Multicomponent Gas Diffusion and Adsorption in Coals for Enhanced Methane Recovery

Author:

Abhishek Dutta

Year:

2009

Degree:

MS

Adviser:

Kovscek

File Size:

2.6MB

View File:

Access Count:

1470

Abstract:

Selective adsorption and transport of gases in coal is important for enhanced natural gas recovery and carbon sequestration in depleted coal seams. Enhanced coalbed methane (ECBM) recovery by injection of CO2 or mixtures of CO2 and N2 is an attractive method to recover additional natural gas resources while at the same time sequestering CO2 in the subsurface. Transport and adsorption of CH4/CO2/N2 within coal is investigated from a simulation perspective.

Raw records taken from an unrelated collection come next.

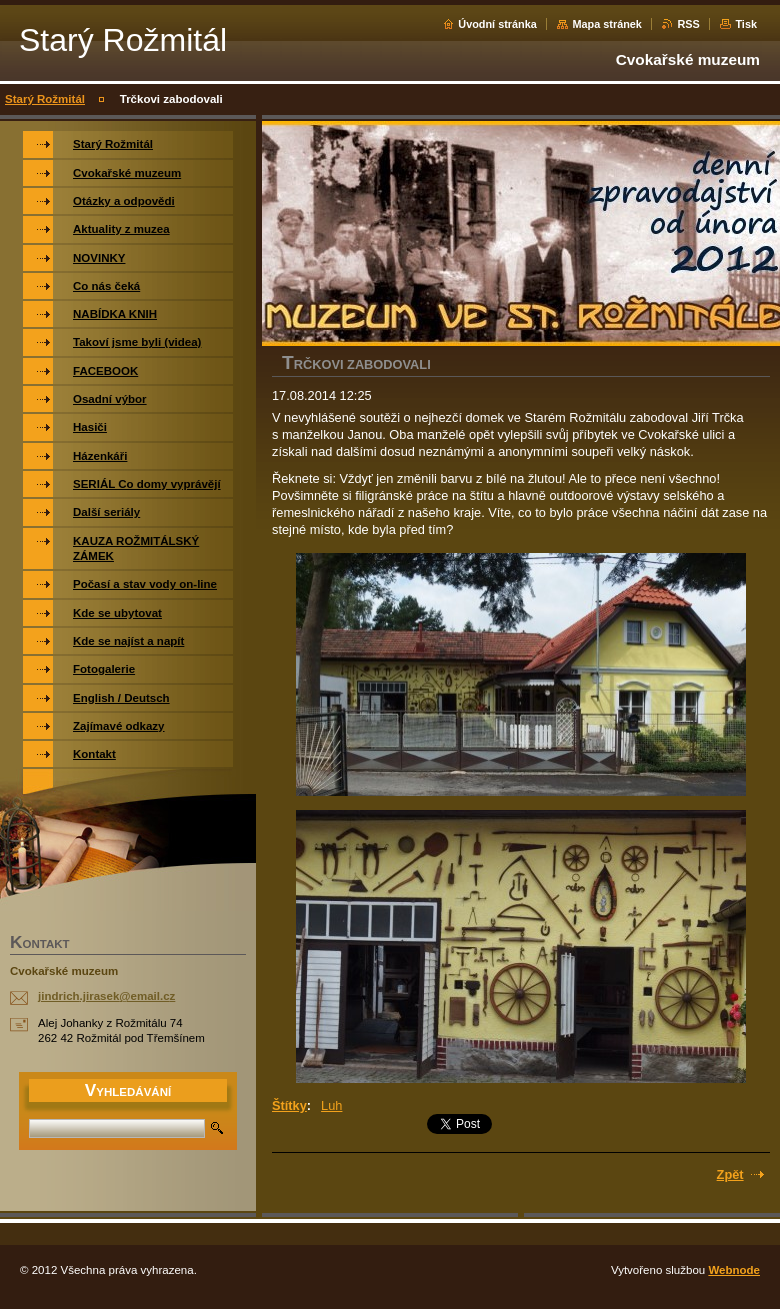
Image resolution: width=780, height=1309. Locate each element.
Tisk (746, 24)
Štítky (289, 1105)
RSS (688, 24)
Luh (331, 1105)
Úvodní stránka (497, 24)
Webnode (734, 1270)
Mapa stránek (607, 24)
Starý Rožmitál (45, 99)
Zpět (730, 1174)
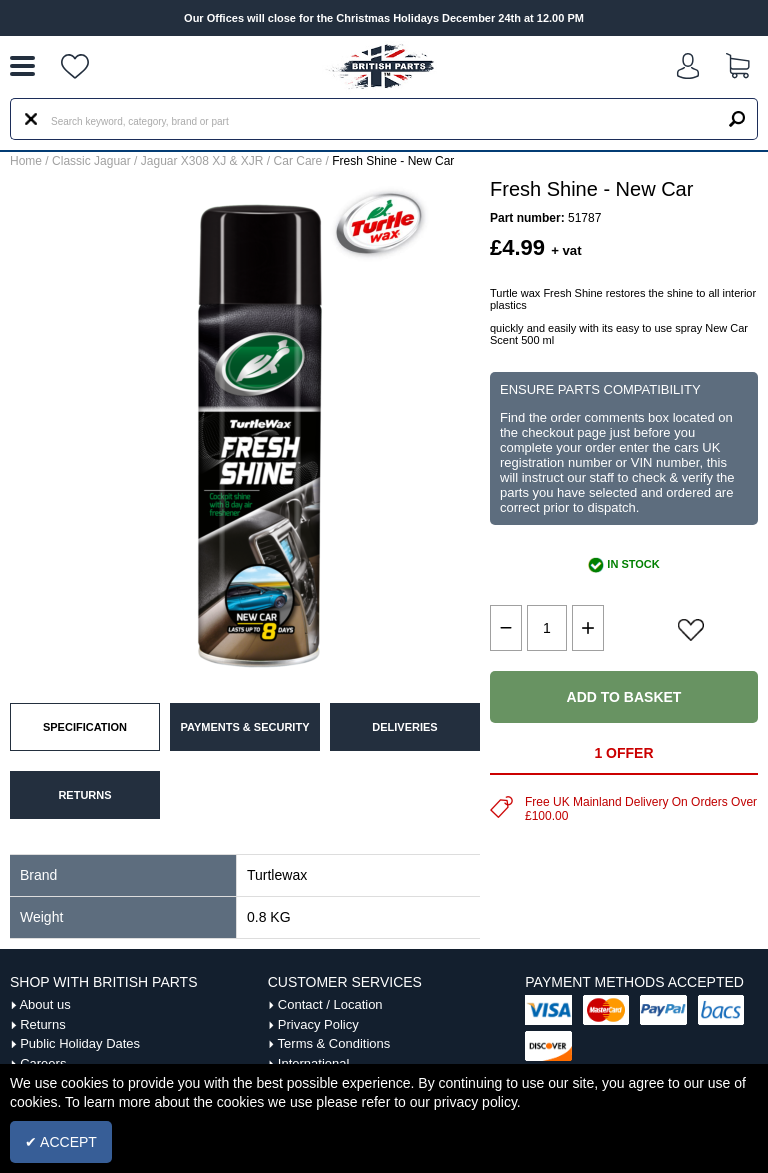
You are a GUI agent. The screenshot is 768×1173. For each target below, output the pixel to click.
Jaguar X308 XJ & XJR (202, 161)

This thesis presents a numerical model of multicomponent (ternary) gas diffusion and adsorption in coal beds, focusing on CO2, N2-CH4 counter diffusion and simultaneous adsorption associated with CO2 sequestration enhanced coal bed methane (CO2-ECBM) recovery. In this simulation study, we present, for the first time, consistent models to incorporate adsorption along with diffusion of multicomponent (ternary) gas mixtures. The diffusion model was developed based on Fick’s diffusion, integrated with Maxwell- Stefan (MS) diffusion theory. The Maxwell-Stefan (MS) diffusion formulation deals rigorously with the interactions between multicomponent gas molecules. Many of the simulation models assume the linearized theory of diffusion. We avoid this deficiency by making the Fickian diffusivities as functions of MS diffusivities and composition. The extended Langmuir and Ideal Adsorbate Solution (IAS) models are used to model the adsorption phenomenon in ternary gas mixtures. From the literature, it has been found that the extended Langmuir model is inadequate to describe the behavior of ternary CH4/CO2/N2 displacements. A sorption model more sophisticated than the Extended Langmuir model is needed to represent the dynamics of multicomponent systems. We use the IAS model and compare the predicted behavior against the extended Langmuir model. The numerical simulations in one-dimensional (1D) coal-bed are performed using a finite difference discretization method. Spatial discretization is performed using an implicit second-order centered scheme. The numerical scheme is unconditionally stable and guarantees convergence.

The comparative study suggests that the multicomponent sorption equilibria described using IAS and extended Langmuir models are quite different. IAS prediction however is strongly dependent upon the choice of pure gas isotherm equation. The results also show a significant effect of composition on diffusivities. Thus, concentration dependent diffusivities need to be taken into account in modeling the coalbed methane recovery, particularly for a multicomponent domain.